Bristol Myers Squibb turns to China’s Hengrui to replenish pipeline

One of America’s largest pharmaceutical companies announced this week that it will partner with a Chinese drugmaker to test some of its experimental drugs and discover new ones; It’s an agreement that could mark the next phase of intercontinental coordination.
Bristol Myers Squibb On Tuesday, it announced a potential multibillion-dollar partnership with Hengrui Pharma, one of China’s leading drugmakers. The companies will work together to develop about a dozen drugs, including four that Bristol discovered and which Hengrui will send to China to conduct early-stage clinical trials. The two companies will also collaborate to discover new drugs.
“This is a huge signal,” said Michael Baran, head of private investments at healthcare-focused hedge fund Affinity Asset Advisors and a former partner at Pfizer Ventures. U.S. drugmakers have previously partnered with Chinese companies to develop drugs, including Amgen’s collaboration with BeOne in 2019, he said.
But he said Bristol’s deal was important because it was more mutual. This raises the possibility that more U.S. drugmakers may pursue early drug development in China as they seek to bring treatments to market faster, and that Chinese companies may become global powerhouses.
The logo of pharmaceutical company Bristol-Myers Squibb on the facade of the company’s headquarters in Munich, Germany, March 10, 2026.
Mattias Balk | Picture Alliance | Getty Images
Bristol and Hengrui will each contribute assets and work together to develop new drugs, making China look like part of the pharmaceutical industry’s global research and development operating system, rather than a one-off source of molecules, Baran said.
American and European biopharmaceutical companies Pfizer, Merck And AstraZeneca They are increasingly turning to China to find their next potential blockbuster. According to data from DealForma, which tracks deals in the industry, just over half of major pharmaceutical companies’ licensing deals came from China this year; this rate was 39% last year and 5% in 2022.
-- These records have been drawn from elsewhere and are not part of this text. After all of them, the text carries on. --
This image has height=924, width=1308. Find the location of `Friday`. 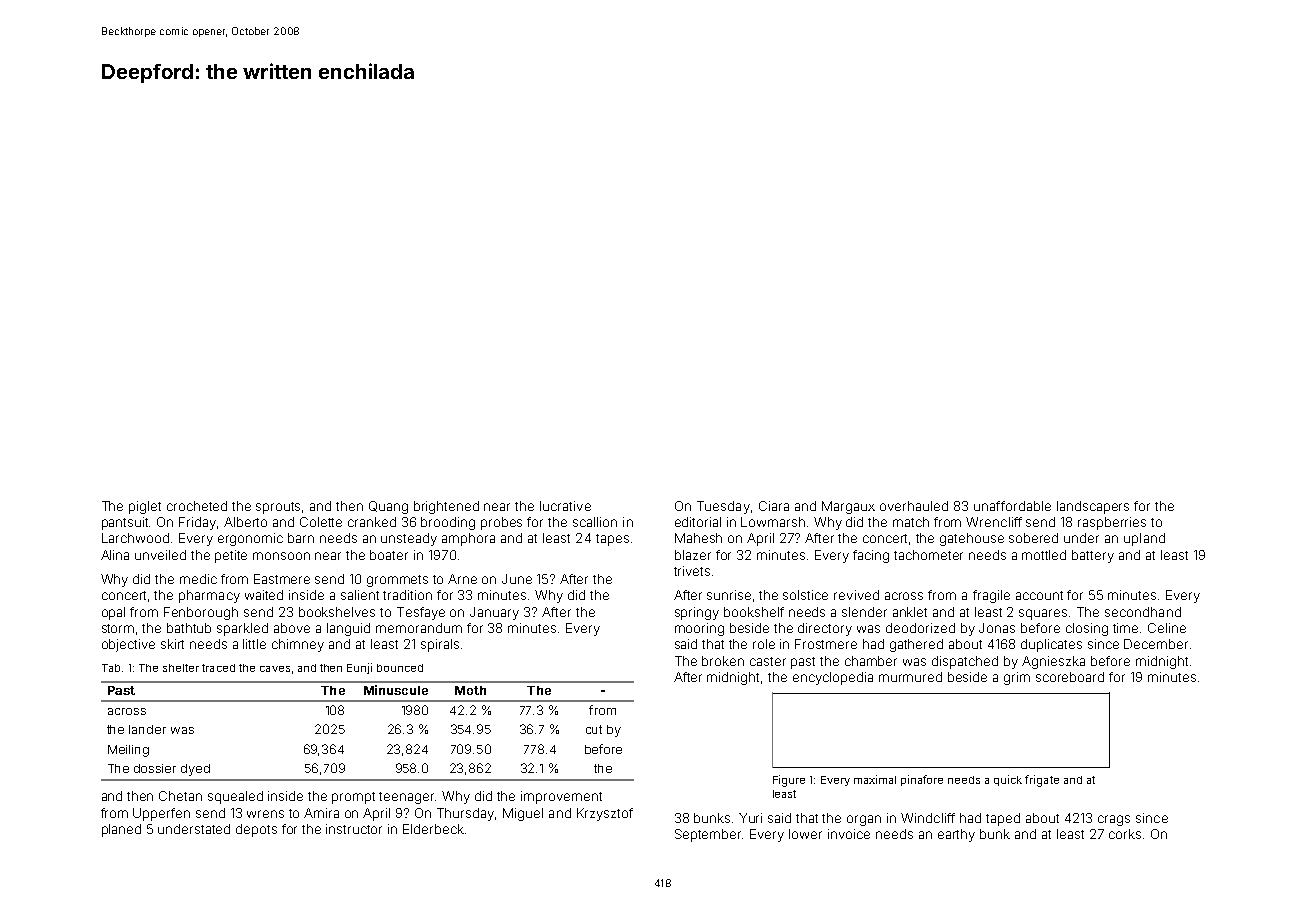

Friday is located at coordinates (198, 523).
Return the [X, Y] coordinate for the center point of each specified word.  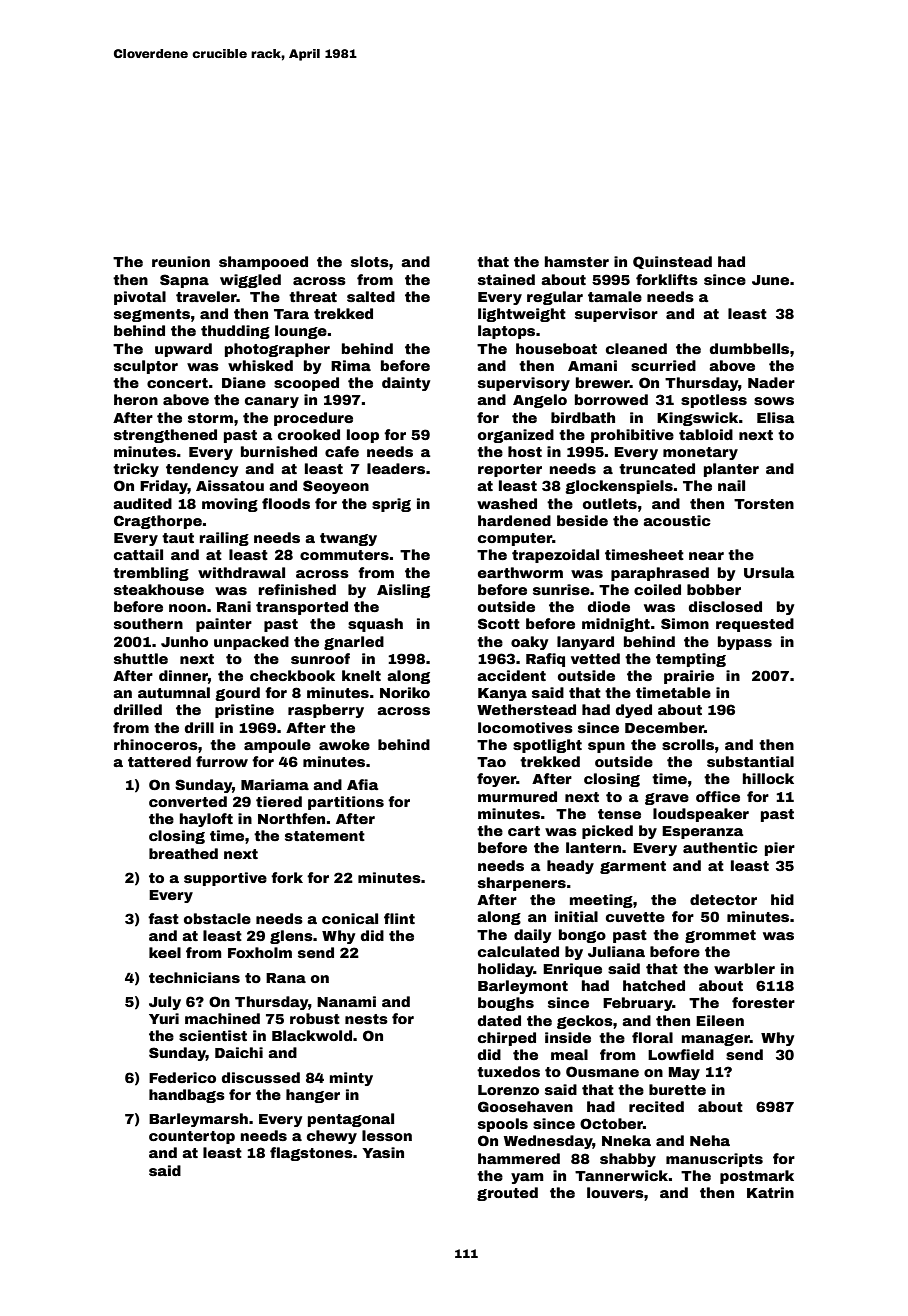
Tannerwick [621, 1175]
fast [163, 918]
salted [371, 296]
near [706, 556]
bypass [745, 643]
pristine [244, 711]
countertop [192, 1137]
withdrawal [241, 572]
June [770, 280]
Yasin [383, 1152]
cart [524, 831]
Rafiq [545, 660]
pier [780, 849]
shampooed [263, 263]
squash [375, 625]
So far, the playbook has mostly been for major drugmakers to license drugs discovered and undergone early testing in China or essentially extract experimental drugs from China. Some US companies, such as Eli Lilly, have partnered with Chinese companies to discover and develop new drugs.
Bristol’s deal is different because it ships many experimental drugs to China.
A worker checks the position of the feeding tray on a pharmaceutical production truck at the Hengrui Biomedical Industrial Park in Lianyungang, China, 13 December 2021.
Cphoto | Future Publishing | Getty Images
Lieven Van der Veken, a senior partner at McKinsey, said Bristol’s partnership was different from others in some key ways. This is similar to a deal Hengrui recently signed with GSK, which gave the British drugmaker access to some of Hengrui’s experimental drugs. But with this deal, Bristol acknowledges that it has drugs it can develop faster and for less money in China. And he’s working with Hengrui to come up with new ideas.
“More and more companies are looking at this as a global network model where you basically say China is not a threat or a separate source of innovation, we need to leverage that over and over again,” said Van der Veken, global leader at McKinsey AI QuantumBlack. “You’ve got to be involved. You’ve got to be present. And people have tried to do that with local teams, people have tried to do that [venture capital]based investments. This is just next level.”
Chen Yu, founder and managing partner of crossover fund TCGX, was one of the early leaders in bringing Chinese medicines to the United States. He said the industry is now in a transformative period, with much of the early work shifting to China, where twice as many drugs can be studied in half the time and at one-third the cost.
“For the last 25 years, U.S. investors and entrepreneurs have had the luxury of not having to think about anyone else,” Yu said. “This will not be the future.”
By the end of the decade, the idea of doing early-stage drug discovery in the United States may seem as realistic as making the iPhone in the United States, Yu said. He sees the early stages of drug development moving towards textile manufacturing, which is eventually largely moved to China.
Mid- and late-stage trials will need to be conducted in the U.S. to gain approval from the Food and Drug Administration, he said, but conducting initial studies in China could help companies introduce drugs more quickly than they can today.
Some companies are already conducting much of their early work in China. Ruud Dobber, who runs AstraZeneca’s biopharmaceutical business, said AstraZeneca is conducting much of its early work on its experimental cell therapy in the country. And he “definitely” expects the British drugmaker to make more on its production line.
People disagree on whether China’s rise is helping or hurting the U.S. biopharmaceutical industry. Some, like Yu, say making drugs faster and cheaper will help people who need them. Others, such as the industry advocacy group Biotechnology Innovation Organization, argue that China’s rise could come at the expense of U.S. companies.
There’s one thing they agree on: China will remain a power in drugmaking.